Activity: Could you write out all the records once more, exactly?

>>>>

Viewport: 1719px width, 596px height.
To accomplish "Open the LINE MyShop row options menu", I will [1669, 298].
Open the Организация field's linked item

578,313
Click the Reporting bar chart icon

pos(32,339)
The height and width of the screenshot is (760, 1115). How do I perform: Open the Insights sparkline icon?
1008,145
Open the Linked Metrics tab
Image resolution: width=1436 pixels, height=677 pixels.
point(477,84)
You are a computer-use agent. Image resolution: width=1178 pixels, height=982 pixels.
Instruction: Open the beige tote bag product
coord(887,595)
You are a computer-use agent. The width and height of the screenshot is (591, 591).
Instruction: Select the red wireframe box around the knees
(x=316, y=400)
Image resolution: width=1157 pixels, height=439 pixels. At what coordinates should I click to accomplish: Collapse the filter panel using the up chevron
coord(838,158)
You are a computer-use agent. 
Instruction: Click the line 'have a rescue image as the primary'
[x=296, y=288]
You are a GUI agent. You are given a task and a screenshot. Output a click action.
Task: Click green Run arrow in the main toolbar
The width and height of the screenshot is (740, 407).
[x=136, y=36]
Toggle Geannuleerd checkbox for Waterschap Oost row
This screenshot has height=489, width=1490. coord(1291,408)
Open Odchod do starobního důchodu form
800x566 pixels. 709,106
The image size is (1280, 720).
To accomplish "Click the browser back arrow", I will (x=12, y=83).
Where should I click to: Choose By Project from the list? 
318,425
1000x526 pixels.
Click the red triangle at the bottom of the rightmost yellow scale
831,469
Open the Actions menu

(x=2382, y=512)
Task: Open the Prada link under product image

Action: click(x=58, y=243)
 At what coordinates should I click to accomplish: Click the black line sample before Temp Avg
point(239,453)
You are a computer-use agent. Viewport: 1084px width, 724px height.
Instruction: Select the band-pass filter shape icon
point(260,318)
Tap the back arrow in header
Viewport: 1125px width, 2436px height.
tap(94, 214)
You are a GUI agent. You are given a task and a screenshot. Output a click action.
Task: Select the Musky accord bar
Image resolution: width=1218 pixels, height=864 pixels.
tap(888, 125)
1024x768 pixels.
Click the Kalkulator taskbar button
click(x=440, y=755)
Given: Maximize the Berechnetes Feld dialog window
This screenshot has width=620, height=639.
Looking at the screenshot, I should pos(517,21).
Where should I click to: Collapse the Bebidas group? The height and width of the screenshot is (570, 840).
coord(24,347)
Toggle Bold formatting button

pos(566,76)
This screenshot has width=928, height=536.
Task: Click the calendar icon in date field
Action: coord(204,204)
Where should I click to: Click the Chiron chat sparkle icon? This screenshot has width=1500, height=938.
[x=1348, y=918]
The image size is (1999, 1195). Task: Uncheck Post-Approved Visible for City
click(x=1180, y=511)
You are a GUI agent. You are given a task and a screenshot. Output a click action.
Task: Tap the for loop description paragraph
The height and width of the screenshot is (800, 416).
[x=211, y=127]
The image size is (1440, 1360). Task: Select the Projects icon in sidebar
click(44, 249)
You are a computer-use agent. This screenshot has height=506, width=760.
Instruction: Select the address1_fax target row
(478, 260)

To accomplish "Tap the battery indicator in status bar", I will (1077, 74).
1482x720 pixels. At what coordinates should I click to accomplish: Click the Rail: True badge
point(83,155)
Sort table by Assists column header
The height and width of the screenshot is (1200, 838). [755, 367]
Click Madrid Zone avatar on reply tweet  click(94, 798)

<<<<

Your response:
Viewport: 1719px width, 596px height.
To accomplish "Open the LINE MyShop row options menu", I will [1669, 298].
Open the Организация field's linked item

578,313
Click the Reporting bar chart icon

pos(32,339)
The height and width of the screenshot is (760, 1115). How do I perform: Open the Insights sparkline icon?
1008,145
Open the Linked Metrics tab
Image resolution: width=1436 pixels, height=677 pixels.
point(477,84)
You are a computer-use agent. Image resolution: width=1178 pixels, height=982 pixels.
Instruction: Open the beige tote bag product
coord(887,595)
You are a computer-use agent. The width and height of the screenshot is (591, 591).
Instruction: Select the red wireframe box around the knees
(x=316, y=400)
Image resolution: width=1157 pixels, height=439 pixels. At what coordinates should I click to accomplish: Collapse the filter panel using the up chevron
coord(838,158)
You are a computer-use agent. 
Instruction: Click the line 'have a rescue image as the primary'
[x=296, y=288]
You are a GUI agent. You are given a task and a screenshot. Output a click action.
Task: Click green Run arrow in the main toolbar
The width and height of the screenshot is (740, 407).
[x=136, y=36]
Toggle Geannuleerd checkbox for Waterschap Oost row
This screenshot has height=489, width=1490. coord(1291,408)
Open Odchod do starobního důchodu form
800x566 pixels. 709,106
The image size is (1280, 720).
To accomplish "Click the browser back arrow", I will (x=12, y=83).
Where should I click to: Choose By Project from the list? 
318,425
1000x526 pixels.
Click the red triangle at the bottom of the rightmost yellow scale
831,469
Open the Actions menu

(x=2382, y=512)
Task: Open the Prada link under product image

Action: click(x=58, y=243)
 At what coordinates should I click to accomplish: Click the black line sample before Temp Avg
point(239,453)
You are a computer-use agent. Viewport: 1084px width, 724px height.
Instruction: Select the band-pass filter shape icon
point(260,318)
Tap the back arrow in header
Viewport: 1125px width, 2436px height.
tap(94, 214)
You are a GUI agent. You are given a task and a screenshot. Output a click action.
Task: Select the Musky accord bar
Image resolution: width=1218 pixels, height=864 pixels.
tap(888, 125)
1024x768 pixels.
Click the Kalkulator taskbar button
click(x=440, y=755)
Given: Maximize the Berechnetes Feld dialog window
This screenshot has width=620, height=639.
Looking at the screenshot, I should pos(517,21).
Where should I click to: Collapse the Bebidas group? The height and width of the screenshot is (570, 840).
coord(24,347)
Toggle Bold formatting button

pos(566,76)
This screenshot has width=928, height=536.
Task: Click the calendar icon in date field
Action: coord(204,204)
Where should I click to: Click the Chiron chat sparkle icon? This screenshot has width=1500, height=938.
[x=1348, y=918]
The image size is (1999, 1195). Task: Uncheck Post-Approved Visible for City
click(x=1180, y=511)
You are a GUI agent. You are given a task and a screenshot. Output a click action.
Task: Tap the for loop description paragraph
The height and width of the screenshot is (800, 416).
[x=211, y=127]
The image size is (1440, 1360). Task: Select the Projects icon in sidebar
click(44, 249)
You are a computer-use agent. This screenshot has height=506, width=760.
Instruction: Select the address1_fax target row
(478, 260)

To accomplish "Tap the battery indicator in status bar", I will (1077, 74).
1482x720 pixels. At what coordinates should I click to accomplish: Click the Rail: True badge
point(83,155)
Sort table by Assists column header
The height and width of the screenshot is (1200, 838). [755, 367]
Click Madrid Zone avatar on reply tweet  click(94, 798)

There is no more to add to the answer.